## Direction
Arrange the records below as a JSON list of strings, one string per line, from the line containing "Enable the Footing -Z alignment option" through the end of the records, with blank lines and pictures omitted.

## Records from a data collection

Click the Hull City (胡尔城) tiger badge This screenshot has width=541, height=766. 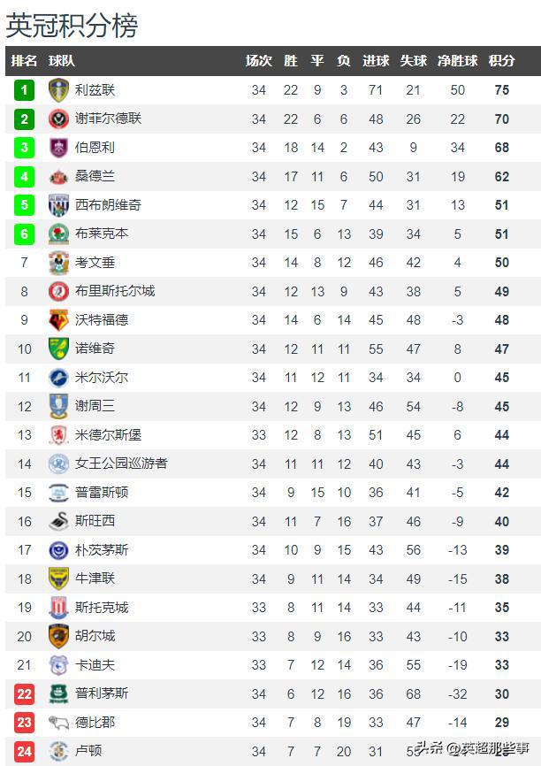coord(58,636)
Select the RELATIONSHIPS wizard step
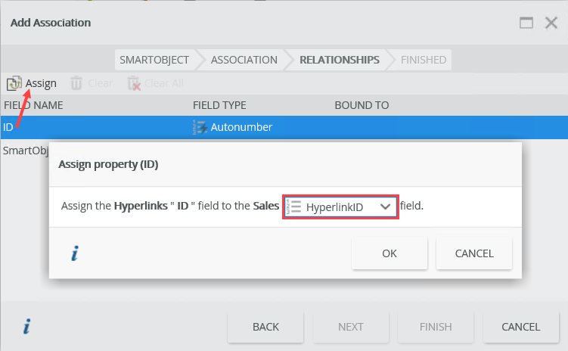 [339, 60]
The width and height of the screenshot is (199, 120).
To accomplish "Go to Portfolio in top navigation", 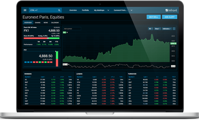I will click(x=85, y=10).
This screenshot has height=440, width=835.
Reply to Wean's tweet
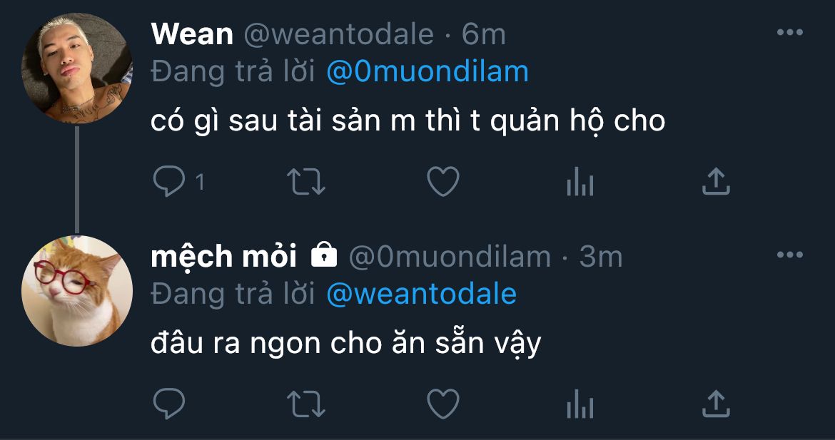tap(169, 181)
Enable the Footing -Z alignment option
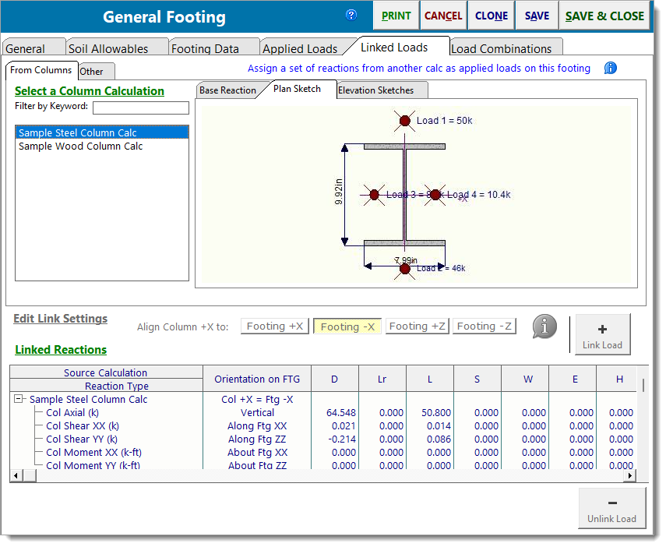 pyautogui.click(x=484, y=326)
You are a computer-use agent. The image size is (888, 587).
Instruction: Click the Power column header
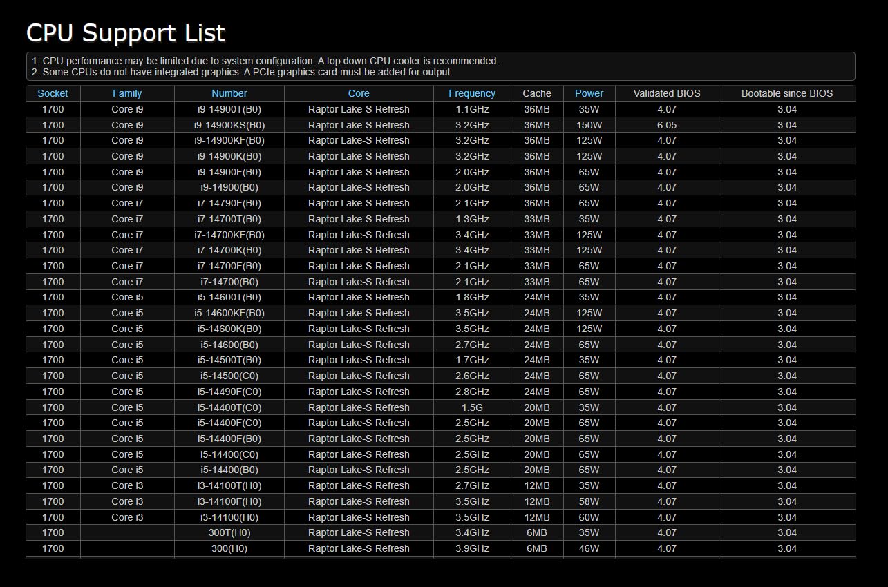589,93
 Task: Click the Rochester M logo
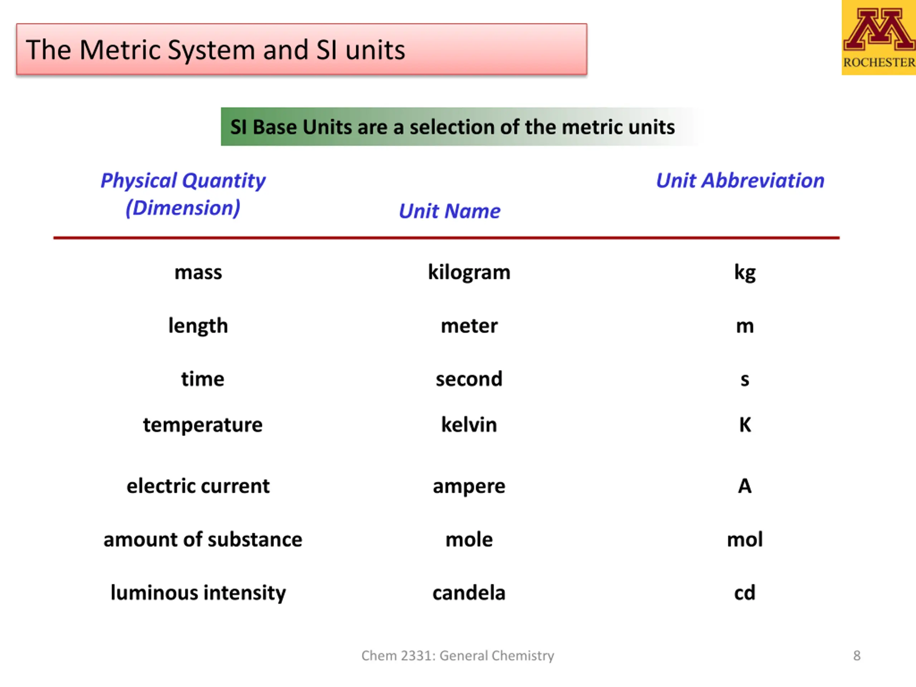pyautogui.click(x=879, y=37)
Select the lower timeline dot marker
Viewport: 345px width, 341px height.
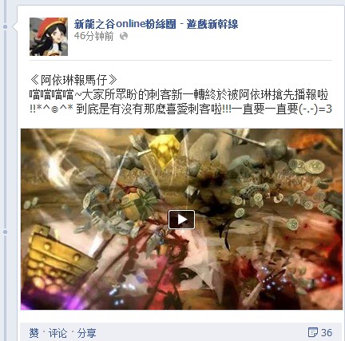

## Solution to the exercise
[
  "Enable the Footing -Z alignment option",
  " pyautogui.click(x=484, y=326)",
  "You are a computer-use agent. The image size is (888, 587).",
  "Instruction: Click the Power column header",
  "589,93",
  " Task: Click the Rochester M logo",
  "pyautogui.click(x=879, y=37)",
  "Select the lower timeline dot marker",
  "Viewport: 345px width, 341px height."
]